THE EXERCISE
Rewrite the records below as a numbered list, with each line as its own item and the blank lines dropped.

########

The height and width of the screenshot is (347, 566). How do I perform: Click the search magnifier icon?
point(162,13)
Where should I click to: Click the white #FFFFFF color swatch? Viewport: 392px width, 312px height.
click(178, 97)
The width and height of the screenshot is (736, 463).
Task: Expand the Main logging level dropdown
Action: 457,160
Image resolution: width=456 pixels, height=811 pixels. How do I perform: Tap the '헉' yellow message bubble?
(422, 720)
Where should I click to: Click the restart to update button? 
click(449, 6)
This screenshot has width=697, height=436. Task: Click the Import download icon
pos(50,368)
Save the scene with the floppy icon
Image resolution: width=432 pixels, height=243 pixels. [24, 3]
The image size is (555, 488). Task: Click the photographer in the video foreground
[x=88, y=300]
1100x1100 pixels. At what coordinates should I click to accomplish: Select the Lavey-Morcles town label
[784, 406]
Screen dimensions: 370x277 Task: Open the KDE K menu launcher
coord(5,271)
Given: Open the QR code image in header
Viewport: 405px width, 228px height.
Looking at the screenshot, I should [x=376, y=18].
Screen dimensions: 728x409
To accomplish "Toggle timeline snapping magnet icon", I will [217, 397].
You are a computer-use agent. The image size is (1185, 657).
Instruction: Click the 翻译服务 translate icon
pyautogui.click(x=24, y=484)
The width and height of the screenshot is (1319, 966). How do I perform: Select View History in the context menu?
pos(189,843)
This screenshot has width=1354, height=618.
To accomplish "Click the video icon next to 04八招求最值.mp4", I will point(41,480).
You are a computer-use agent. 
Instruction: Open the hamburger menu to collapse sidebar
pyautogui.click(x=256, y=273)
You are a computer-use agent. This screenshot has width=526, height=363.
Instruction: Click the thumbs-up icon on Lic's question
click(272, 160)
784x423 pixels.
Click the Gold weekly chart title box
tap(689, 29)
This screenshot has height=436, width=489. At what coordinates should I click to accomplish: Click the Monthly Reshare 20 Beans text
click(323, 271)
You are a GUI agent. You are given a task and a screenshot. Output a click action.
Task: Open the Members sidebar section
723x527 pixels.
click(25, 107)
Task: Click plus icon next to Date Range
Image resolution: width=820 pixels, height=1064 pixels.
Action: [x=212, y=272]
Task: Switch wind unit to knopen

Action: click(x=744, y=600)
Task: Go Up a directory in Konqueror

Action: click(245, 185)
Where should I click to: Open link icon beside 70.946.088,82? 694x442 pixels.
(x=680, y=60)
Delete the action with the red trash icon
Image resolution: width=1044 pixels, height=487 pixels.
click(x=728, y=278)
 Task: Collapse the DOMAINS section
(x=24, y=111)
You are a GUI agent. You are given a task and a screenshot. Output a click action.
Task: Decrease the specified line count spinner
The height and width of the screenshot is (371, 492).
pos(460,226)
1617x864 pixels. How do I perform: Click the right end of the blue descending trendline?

########

SOLUTION TO THIS EXERCISE
1. The height and width of the screenshot is (347, 566). How do I perform: Click the search magnifier icon?
2. point(162,13)
3. Where should I click to: Click the white #FFFFFF color swatch? Viewport: 392px width, 312px height.
4. click(178, 97)
5. The width and height of the screenshot is (736, 463).
6. Task: Expand the Main logging level dropdown
7. Action: 457,160
8. Image resolution: width=456 pixels, height=811 pixels. How do I perform: Tap the '헉' yellow message bubble?
9. (422, 720)
10. Where should I click to: Click the restart to update button? 
11. click(449, 6)
12. This screenshot has width=697, height=436. Task: Click the Import download icon
13. pos(50,368)
14. Save the scene with the floppy icon
15. Image resolution: width=432 pixels, height=243 pixels. [24, 3]
16. The image size is (555, 488). Task: Click the photographer in the video foreground
17. [x=88, y=300]
18. 1100x1100 pixels. At what coordinates should I click to accomplish: Select the Lavey-Morcles town label
19. [784, 406]
20. Screen dimensions: 370x277 Task: Open the KDE K menu launcher
21. coord(5,271)
22. Given: Open the QR code image in header
23. Viewport: 405px width, 228px height.
24. Looking at the screenshot, I should [x=376, y=18].
25. Screen dimensions: 728x409
26. To accomplish "Toggle timeline snapping magnet icon", I will [217, 397].
27. You are a computer-use agent. The image size is (1185, 657).
28. Instruction: Click the 翻译服务 translate icon
29. pyautogui.click(x=24, y=484)
30. The width and height of the screenshot is (1319, 966). How do I perform: Select View History in the context menu?
31. pos(189,843)
32. This screenshot has width=1354, height=618.
33. To accomplish "Click the video icon next to 04八招求最值.mp4", I will point(41,480).
34. You are a computer-use agent. 
35. Instruction: Open the hamburger menu to collapse sidebar
36. pyautogui.click(x=256, y=273)
37. You are a computer-use agent. This screenshot has width=526, height=363.
38. Instruction: Click the thumbs-up icon on Lic's question
39. click(272, 160)
40. 784x423 pixels.
41. Click the Gold weekly chart title box
42. tap(689, 29)
43. This screenshot has height=436, width=489. At what coordinates should I click to accomplish: Click the Monthly Reshare 20 Beans text
44. click(323, 271)
45. You are a GUI agent. You are given a task and a screenshot. Output a click action.
46. Task: Open the Members sidebar section
47. 723x527 pixels.
48. click(25, 107)
49. Task: Click plus icon next to Date Range
50. Image resolution: width=820 pixels, height=1064 pixels.
51. Action: [x=212, y=272]
52. Task: Switch wind unit to knopen
53. Action: click(x=744, y=600)
54. Task: Go Up a directory in Konqueror
55. Action: click(245, 185)
56. Where should I click to: Open link icon beside 70.946.088,82? 694x442 pixels.
57. (x=680, y=60)
58. Delete the action with the red trash icon
59. Image resolution: width=1044 pixels, height=487 pixels.
60. click(x=728, y=278)
61.  Task: Collapse the DOMAINS section
62. (x=24, y=111)
63. You are a GUI agent. You are given a task and a screenshot. Output a click action.
64. Task: Decrease the specified line count spinner
65. The height and width of the screenshot is (371, 492).
66. pos(460,226)
67. 1617x864 pixels. How do I perform: Click the right end of the blue descending trendline?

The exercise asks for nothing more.